Bígaro común (Littorina littorea)

‹Cebos mar

Este molusco gasterópodo, al que muchos conocemos como “caracolillo” es el más conocido de los caracoles marinos, aperitivo habitual en bastantes regiones españolas.

Es mucho más empleado como alimento humano que como cebo, pero esto no quita para que podamos encarnarlo en el anzuelo, sobre todo cuando perseguimos pequeños peces de roca en las escolleras.

No obstante, no es un cebo “de primera categoría”, comparable con las gusanas o lombrices de mar, ni con los ermitaños o las quisquillas; eso sí, debido a su profusión en todas nuestras costas pedregosas, puede sacarnos de un apuro cuando, por falta de cebo nos vemos impelidos a terminar nuestra jornada de pesca.

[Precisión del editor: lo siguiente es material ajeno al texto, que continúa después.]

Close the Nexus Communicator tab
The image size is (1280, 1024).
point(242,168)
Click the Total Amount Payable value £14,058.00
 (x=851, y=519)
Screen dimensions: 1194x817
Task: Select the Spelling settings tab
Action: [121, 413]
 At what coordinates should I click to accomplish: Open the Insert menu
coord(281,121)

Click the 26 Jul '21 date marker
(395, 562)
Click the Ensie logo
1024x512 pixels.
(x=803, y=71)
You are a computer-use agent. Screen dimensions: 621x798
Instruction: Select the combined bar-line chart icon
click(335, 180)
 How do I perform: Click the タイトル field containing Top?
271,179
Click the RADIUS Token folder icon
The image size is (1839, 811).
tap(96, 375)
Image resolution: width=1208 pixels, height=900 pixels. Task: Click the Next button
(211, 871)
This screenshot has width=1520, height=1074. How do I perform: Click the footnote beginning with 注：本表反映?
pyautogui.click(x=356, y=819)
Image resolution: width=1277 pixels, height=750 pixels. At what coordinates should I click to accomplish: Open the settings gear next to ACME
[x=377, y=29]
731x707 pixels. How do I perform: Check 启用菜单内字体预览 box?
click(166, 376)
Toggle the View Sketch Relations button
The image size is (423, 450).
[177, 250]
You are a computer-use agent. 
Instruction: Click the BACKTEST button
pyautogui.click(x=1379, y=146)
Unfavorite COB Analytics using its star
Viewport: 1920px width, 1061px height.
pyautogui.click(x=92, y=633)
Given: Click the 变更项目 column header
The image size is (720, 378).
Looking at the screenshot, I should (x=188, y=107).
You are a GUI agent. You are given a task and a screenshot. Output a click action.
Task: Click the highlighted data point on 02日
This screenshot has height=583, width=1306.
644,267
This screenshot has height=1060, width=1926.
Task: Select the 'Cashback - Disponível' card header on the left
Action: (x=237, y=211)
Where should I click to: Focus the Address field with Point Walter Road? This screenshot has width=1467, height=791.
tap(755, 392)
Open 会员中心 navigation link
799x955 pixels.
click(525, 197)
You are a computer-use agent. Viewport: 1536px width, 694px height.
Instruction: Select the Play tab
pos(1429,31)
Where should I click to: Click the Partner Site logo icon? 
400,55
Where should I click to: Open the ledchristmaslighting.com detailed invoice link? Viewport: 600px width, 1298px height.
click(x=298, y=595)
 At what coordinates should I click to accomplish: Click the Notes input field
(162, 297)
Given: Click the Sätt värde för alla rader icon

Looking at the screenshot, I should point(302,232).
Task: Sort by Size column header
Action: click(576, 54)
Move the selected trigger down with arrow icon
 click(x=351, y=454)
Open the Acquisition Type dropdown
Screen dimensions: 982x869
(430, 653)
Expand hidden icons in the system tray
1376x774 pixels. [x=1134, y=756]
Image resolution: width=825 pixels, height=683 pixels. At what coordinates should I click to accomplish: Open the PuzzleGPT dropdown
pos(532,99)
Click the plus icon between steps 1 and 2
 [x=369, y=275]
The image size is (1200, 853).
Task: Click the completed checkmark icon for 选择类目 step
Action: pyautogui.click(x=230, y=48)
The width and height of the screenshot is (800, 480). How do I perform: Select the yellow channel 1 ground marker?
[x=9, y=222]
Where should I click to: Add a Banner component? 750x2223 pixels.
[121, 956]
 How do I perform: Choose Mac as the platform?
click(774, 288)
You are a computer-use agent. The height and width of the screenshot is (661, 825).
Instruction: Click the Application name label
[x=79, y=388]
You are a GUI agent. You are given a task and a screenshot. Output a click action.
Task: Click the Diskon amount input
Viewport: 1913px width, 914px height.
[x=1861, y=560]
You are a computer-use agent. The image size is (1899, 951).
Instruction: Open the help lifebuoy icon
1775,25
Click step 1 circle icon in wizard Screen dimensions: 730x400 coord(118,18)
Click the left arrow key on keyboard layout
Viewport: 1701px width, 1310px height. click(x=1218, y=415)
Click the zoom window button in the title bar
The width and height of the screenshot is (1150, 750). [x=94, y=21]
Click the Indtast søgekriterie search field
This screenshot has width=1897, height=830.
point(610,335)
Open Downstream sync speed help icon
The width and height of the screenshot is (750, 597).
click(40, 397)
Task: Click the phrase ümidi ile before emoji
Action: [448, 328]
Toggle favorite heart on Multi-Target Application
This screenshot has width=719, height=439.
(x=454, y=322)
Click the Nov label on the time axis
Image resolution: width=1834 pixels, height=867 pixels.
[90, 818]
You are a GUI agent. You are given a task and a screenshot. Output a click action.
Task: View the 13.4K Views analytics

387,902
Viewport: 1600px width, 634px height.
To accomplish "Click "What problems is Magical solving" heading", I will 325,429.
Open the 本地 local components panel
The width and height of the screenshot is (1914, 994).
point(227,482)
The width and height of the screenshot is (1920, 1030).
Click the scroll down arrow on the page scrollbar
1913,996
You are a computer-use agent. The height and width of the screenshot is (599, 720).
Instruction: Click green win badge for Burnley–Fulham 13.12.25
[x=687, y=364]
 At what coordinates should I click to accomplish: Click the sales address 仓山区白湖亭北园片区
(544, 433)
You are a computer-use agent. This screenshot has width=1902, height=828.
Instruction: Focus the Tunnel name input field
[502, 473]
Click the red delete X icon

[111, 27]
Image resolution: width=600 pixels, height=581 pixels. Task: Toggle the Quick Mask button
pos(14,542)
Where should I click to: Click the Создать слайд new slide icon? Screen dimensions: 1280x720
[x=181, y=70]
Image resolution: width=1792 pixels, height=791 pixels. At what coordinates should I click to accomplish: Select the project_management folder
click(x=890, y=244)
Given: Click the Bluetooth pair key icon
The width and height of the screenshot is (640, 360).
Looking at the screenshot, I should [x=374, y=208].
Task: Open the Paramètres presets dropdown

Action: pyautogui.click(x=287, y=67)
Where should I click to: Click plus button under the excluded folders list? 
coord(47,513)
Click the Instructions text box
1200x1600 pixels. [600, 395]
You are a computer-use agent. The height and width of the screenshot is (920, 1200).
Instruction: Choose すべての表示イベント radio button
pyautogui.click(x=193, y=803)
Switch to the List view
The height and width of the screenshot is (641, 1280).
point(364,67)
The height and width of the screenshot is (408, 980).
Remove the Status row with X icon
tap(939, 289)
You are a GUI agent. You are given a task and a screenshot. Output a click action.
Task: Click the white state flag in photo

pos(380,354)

Habita las zonas tildales, a veces incluso en el límite superior del radio de acción de la marea, pero siempre en su área de influencia. Lo más habitual, sin embargo, es encontrarlo adherido a las rocas que quedan durante bastantes horas sumergidas. Suele encontrarse en resquicios de las peñas, en grietas y otras anfractuosidades que le sirven para protegerse del oleaje y las corrientes.

Su concha es dura, de color negruzco, y, si queremos emplearlo como cebo, debemos romperla con cuidado para no desmenuzar su frágil y carnoso cuerpo.

Para recolectar bígaros, basta con darse un paseo por las zonas intermareales y escudriñar las grietas de las grandes piedras o dar vuelta a las más pequeñas, en las que acostumbra a estar en su cara no visible.

Recoger caracolillos es entretenido y podemos pasar un buen rato con la excusa de hacernos con un puñado. Es una actividad ideal para llevarla a cabo en familia, pues a los niños les encanta, y con esta distracción observarán todos esos animalillos, como quisquillas, cangrejillos, blénidos y otros muchos que comparten el fascinante nicho tildal.